Ah ! Je pense que mon monde n’en a pas fini avec les guerres et ceci va remplacer ma pandémie pour maintenir un nombre raisonnable d’habitants sur ma planète. Car le monde oriental monte en puissance et le monde occidental ne le laissera pas faire. C’est le piège de Thucidyde, ainsi dénommé en hommage à l’historien antique, qui constata la crainte des Lacédémoniens de voir grandir Athènes afin, pensaient-ils, de les supplanter. C’est la paranoïa du premier face à l’hubris du second. En général pour que la déflagration arrive, il faut un élément extérieur qui allume la mèche du baril de poudre. En 1914, ce fut l’assassinat de l’Archiduc à Sarajevo. Demain, ce pourra être le missile de trop maladroitement tiré par la Corée du Nord, l’interposition précipitée des troupes de l’OTAN contre l’invasion de l’Ukraine par des troupes du Donbass ou un petit bombardement atomique israélien sur le territoire iranien…

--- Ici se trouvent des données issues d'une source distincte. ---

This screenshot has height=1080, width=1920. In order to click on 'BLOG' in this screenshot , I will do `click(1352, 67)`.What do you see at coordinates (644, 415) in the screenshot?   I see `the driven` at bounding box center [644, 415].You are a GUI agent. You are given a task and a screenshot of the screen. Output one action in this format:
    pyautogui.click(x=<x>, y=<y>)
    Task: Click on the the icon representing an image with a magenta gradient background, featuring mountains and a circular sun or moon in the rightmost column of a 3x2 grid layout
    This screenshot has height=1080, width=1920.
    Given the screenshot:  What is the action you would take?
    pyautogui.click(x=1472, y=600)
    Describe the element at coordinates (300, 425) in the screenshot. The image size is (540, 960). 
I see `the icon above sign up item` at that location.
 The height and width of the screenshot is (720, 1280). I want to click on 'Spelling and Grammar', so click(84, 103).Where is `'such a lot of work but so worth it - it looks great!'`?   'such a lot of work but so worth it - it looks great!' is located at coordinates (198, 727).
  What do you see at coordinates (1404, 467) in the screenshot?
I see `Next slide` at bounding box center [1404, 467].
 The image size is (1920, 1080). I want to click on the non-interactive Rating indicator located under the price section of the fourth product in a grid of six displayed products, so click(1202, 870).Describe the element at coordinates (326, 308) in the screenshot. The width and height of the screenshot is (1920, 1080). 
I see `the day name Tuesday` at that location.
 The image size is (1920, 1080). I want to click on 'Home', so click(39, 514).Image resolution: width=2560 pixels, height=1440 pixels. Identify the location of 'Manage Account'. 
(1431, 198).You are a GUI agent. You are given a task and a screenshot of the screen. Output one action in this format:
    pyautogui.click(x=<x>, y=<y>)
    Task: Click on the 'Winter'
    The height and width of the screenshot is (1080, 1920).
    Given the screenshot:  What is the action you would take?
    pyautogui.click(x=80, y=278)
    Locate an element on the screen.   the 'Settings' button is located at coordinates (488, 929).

Bref, je ne dois pas trop m’inquiéter de ma surpopulation qui va bientôt trouver une solution interne.

Voilà donc ma chère Aurore mes dernières pensées. Mon régulateur se porte bien et j’apprends à l’instant qu’il est devenu très performant en Inde et qu’il va je l’espère contourner les vaccins ARN messager. Nous verrons.

J’espère avoir de bonnes nouvelles de tes Ovoïdes qui semblent menacés par les Transparents. Mais comme tu me le rappelais, face à la gravité du moment, les populistes seront là pour remettre les pendules à l’heure.

Crois en mon infinie compréhension et en mes vœux les plus tendres.